Algemeen Dagblad
- Publisher: DPG Media
- Editor-in-chief: Rennie Rijpma
- Founded: 1946; 80 years ago
- Language: Dutch
- Headquarters: Rotterdam
- Website: www.ad.nl

= Algemeen Dagblad =

Dutch newspaper

The Algemeen Dagblad (/nl/; lit. 'General Daily Paper'), also known by its initialism AD (/nl/), is a Dutch daily newspaper based in Rotterdam.

==History and profile==
Founded in 1946, Algemeen Dagblad is published in tabloid format and headquartered in Rotterdam. Its regional focus includes the cities and regions around Rotterdam, Utrecht and The Hague. In South Holland and Utrecht, it is published and distributed with local dailies. The national edition is for sale in every city in the Netherlands and distributed throughout the rest of the country. AD is owned and published by DPG Media, known as De Persgroep until 2019 and previously PCM Uitgevers.

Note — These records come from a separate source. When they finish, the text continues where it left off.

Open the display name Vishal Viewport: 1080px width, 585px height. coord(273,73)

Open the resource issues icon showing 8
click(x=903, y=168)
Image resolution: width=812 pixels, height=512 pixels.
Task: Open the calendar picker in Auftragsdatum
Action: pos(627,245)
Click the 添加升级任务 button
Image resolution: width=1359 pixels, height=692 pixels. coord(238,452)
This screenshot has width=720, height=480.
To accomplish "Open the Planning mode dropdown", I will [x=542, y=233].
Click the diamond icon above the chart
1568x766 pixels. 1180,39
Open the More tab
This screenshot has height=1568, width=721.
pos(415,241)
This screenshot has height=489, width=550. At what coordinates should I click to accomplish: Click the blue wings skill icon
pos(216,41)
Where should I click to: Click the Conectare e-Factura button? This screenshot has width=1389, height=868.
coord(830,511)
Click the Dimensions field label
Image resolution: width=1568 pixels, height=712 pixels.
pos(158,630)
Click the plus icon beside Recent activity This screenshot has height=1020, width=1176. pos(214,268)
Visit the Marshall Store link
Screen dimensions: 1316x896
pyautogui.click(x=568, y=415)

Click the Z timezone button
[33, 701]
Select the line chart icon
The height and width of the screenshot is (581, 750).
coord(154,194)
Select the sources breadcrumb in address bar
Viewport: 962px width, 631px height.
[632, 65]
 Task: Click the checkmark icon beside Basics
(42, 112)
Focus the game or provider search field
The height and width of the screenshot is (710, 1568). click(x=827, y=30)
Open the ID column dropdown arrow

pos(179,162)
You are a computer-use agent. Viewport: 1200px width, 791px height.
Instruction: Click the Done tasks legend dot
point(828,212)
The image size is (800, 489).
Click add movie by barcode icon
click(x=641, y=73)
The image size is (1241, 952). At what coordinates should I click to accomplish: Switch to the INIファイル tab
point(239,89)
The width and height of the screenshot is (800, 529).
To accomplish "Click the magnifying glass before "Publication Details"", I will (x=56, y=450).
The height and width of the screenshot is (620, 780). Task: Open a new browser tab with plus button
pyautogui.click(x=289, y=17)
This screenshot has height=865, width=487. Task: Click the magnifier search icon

Algemeen Dagblad includes a regional supplement in the districts previously served by these regional papers. Two of them, the AD Haagsche Courant (for The Hague region) and the AD Rotterdams Dagblad (for the Rotterdam region) appear in both a morning and an evening edition.
- Rotterdams Dagblad → AD Rotterdams Dagblad
- Goudsche Courant → AD Groene Hart
- Rijn & Gouwe → AD Groene Hart
- Haagsche Courant → AD Haagsche Courant
- Utrechts Nieuwsblad → AD Utrechts Nieuwsblad
- Amersfoortsche Courant → AD Amersfoortsche Courant
- De Dordtenaar → AD De Dordtenaar
- Dagblad Rivierenland → AD Rivierenland

===Chief editors===

| Chief editor | Service |
|---|---|
| Jan Schraver | 1946–1947 |
| G.N. Leenders | 1947–1949 |
| G.A.W. Zalsman | 1949–1950 |
| Jacques Ratté | 1950–1958 |
| Anton van der Vet | 1958–1968 |
| Huibert Nicolaas Appel | 1968–1974 |
| Ron Abram & Karel Giel | 1975–1980 |
| Ron Abram | 1980–1993 |
| Peter van Dijk | 1993–2000 |
| Oscar Garschagen | 2000–2003 |
| Willem Ammerlaan | 2003–2004 |
| Jan Bonjer | 2004–2009 |
| Peter de Jonge | 2009–2010 |
| Christiaan Ruesink | 2010–2016 |
| Hans Nijenhuis | 2016–2021 |
| Rennie Rijpma | Since 2021 |

===Het Vaderland===

Het Vaderland was an independent newspaper founded in the Hague in 1869. In 1972, it became a regional supplement of Algemeen Dagblad for The Hague. In 1982, the newspaper was dissolved.

==Circulation==
In the period of 1995–96, Algemeen Dagblad had a circulation of 401,000 copies, making it the second best-selling paper in the Netherlands. In 2001, its circulation was 335,000 copies. In 2013, the paper was the second largest paid newspaper of the Netherlands after De Telegraaf. After a merger with seven regional newspapers on 1 September 2005 and ongoing reduction in readership, it had an average circulation merger of 365,912 copies in 2014. In 2017, it was down to 341,249 copies.